Bu sefer #kitapkardesligi için
klasiklerden bir kitap seçildi. Okumadıklarımdan olduğu için hemen kitabın
siparişini verip Şubat ayını beklemeye başladım.
Jack London’ın 1800’lerde
yazdığı kültür, zenginlik, fakirlik, alt sınıf, üst sınıf vs. ayrımlarının
günümüzde de hala devam ediyor olmasını görmek beni üzdü aslında. Çünkü hayatta
bazı şeyler hiç değişmiyor. Bu arada bu kitabın biraz da Jack London’ın
hayatından kesitler içerdiğini söylemeden geçmeyelim.

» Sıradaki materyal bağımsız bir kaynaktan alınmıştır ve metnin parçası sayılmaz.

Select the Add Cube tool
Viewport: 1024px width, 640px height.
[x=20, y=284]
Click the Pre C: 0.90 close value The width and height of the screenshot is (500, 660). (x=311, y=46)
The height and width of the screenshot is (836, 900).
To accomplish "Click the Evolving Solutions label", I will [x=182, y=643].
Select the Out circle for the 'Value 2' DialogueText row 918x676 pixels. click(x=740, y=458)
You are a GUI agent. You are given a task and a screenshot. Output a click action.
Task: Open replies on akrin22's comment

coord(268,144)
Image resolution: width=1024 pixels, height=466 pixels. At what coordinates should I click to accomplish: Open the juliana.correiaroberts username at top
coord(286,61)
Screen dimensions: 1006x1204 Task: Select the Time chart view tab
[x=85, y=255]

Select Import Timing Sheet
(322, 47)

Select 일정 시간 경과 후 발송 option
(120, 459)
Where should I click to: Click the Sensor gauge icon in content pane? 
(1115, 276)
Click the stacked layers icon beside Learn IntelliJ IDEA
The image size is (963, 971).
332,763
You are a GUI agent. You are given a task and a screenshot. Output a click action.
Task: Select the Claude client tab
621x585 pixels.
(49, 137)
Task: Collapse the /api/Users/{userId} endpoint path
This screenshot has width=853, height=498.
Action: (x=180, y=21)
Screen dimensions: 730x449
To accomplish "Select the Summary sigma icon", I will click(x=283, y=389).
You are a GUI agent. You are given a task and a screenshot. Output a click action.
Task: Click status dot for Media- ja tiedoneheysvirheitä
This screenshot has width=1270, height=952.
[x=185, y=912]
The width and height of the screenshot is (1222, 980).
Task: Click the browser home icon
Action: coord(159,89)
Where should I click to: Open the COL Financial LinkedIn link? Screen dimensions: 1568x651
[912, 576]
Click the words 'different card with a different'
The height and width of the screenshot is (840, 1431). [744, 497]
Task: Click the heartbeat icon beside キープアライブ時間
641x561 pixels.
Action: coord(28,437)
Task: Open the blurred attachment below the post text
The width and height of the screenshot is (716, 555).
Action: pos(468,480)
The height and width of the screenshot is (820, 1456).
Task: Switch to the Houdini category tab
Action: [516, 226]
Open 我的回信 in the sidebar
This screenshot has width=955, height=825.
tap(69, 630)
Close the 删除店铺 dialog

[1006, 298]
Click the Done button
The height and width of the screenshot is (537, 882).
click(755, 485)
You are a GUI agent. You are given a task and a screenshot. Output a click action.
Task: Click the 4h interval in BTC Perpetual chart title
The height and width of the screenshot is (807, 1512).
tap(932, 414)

Martin Eden bir denizci, iri
yarı, güçlü ve akıllı bir adam. Fakirlik içinde boğuşuyor, sırf ablasının
evindeki odasının kirasını vermek için aylarca gemide çalışıyor. Bir gün bir
arkadaşının vasıtası ile zengin ve kültürlü bir ailenin kızı olan Ruth ile
tanışıyor ve hayatı değişiyor. Çünkü Ruth çok naif, kültürlü ve zengin… Martin
kendisine bir hedef koyuyor ve yazar olmaya karar veriyor. Kitapların arasında
kayboluyor. Sayısız öykü ve şiir yazıyor bu arada da kendisini ciddi anlamda
eğitiyor ve kültür sahibi oluyor, sırf Ruth’a yaklaşabilmek için, aşkı için.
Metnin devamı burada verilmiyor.